● WHAT THIS TASK INVOLVES: Repeat only the stretch of lines below that runs from the line with "Click the Downloading" through the line with "Task: Click the italicized", unaltered.

● ENTRIES SHOWN:
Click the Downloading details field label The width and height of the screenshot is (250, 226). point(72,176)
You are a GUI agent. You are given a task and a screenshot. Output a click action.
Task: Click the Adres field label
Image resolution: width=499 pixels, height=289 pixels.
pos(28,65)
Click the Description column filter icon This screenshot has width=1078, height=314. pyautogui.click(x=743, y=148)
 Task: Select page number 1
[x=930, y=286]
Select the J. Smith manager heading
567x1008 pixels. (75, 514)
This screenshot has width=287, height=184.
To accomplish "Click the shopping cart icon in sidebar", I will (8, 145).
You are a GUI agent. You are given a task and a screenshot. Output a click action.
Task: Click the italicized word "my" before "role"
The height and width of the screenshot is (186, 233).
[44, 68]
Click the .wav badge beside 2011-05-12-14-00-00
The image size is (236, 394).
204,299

* * *

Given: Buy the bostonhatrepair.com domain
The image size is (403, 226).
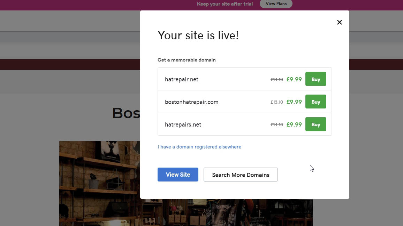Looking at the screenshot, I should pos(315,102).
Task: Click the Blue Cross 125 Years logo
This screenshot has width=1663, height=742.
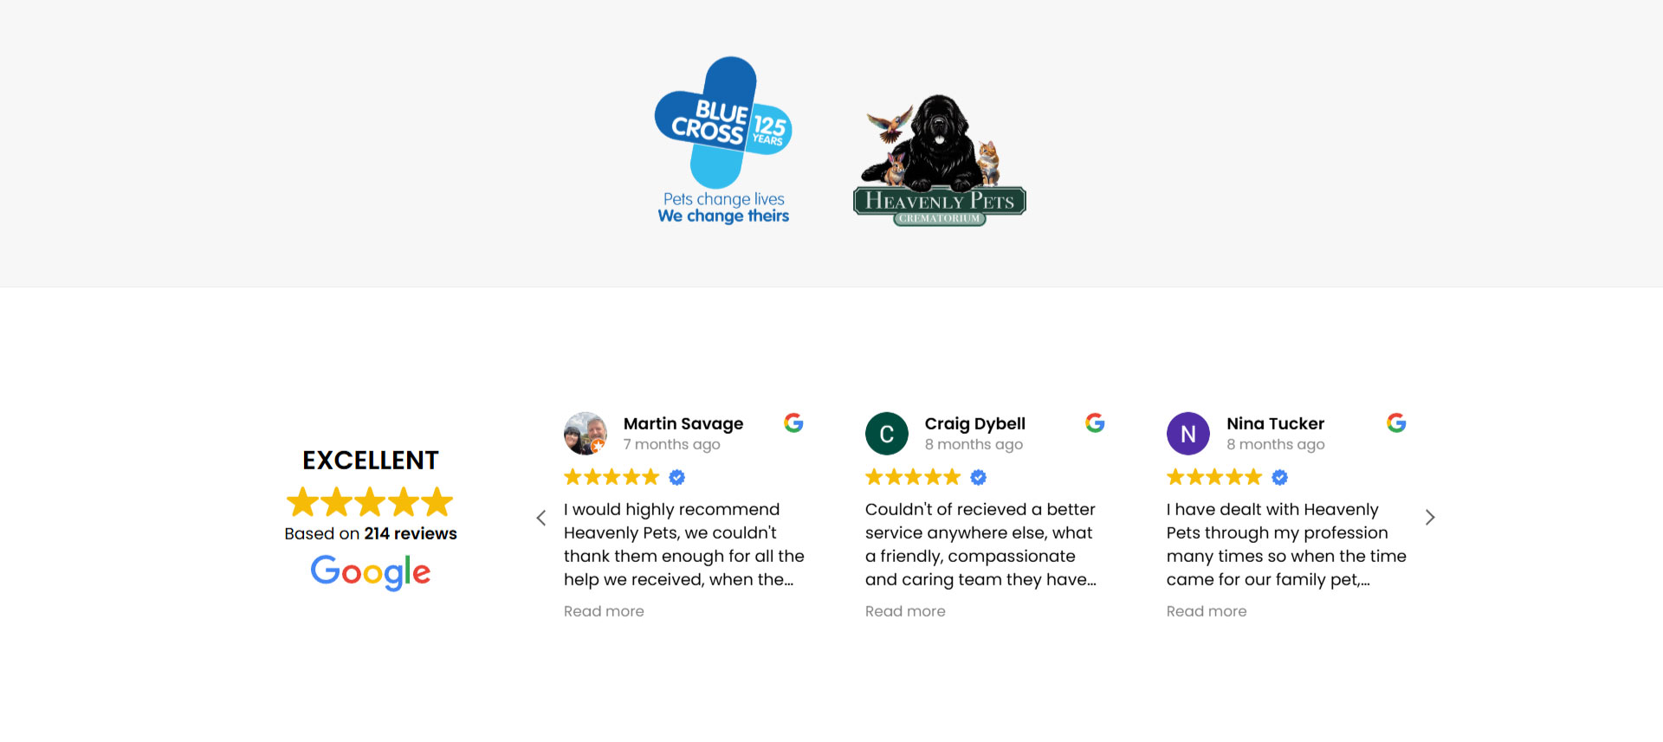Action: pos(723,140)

--

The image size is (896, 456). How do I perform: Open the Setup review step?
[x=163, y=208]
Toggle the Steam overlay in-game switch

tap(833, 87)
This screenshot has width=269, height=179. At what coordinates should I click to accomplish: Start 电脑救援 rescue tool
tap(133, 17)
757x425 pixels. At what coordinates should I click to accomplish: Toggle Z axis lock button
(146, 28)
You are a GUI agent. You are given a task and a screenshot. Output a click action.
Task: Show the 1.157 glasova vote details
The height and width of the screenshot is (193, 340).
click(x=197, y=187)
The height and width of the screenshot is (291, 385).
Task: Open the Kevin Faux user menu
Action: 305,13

● WRITTEN ANSWER:
Click the Downloading details field label The width and height of the screenshot is (250, 226). point(72,176)
You are a GUI agent. You are given a task and a screenshot. Output a click action.
Task: Click the Adres field label
Image resolution: width=499 pixels, height=289 pixels.
pos(28,65)
Click the Description column filter icon This screenshot has width=1078, height=314. pyautogui.click(x=743, y=148)
 Task: Select page number 1
[x=930, y=286]
Select the J. Smith manager heading
567x1008 pixels. (75, 514)
This screenshot has width=287, height=184.
To accomplish "Click the shopping cart icon in sidebar", I will (8, 145).
You are a GUI agent. You are given a task and a screenshot. Output a click action.
Task: Click the italicized word "my" before "role"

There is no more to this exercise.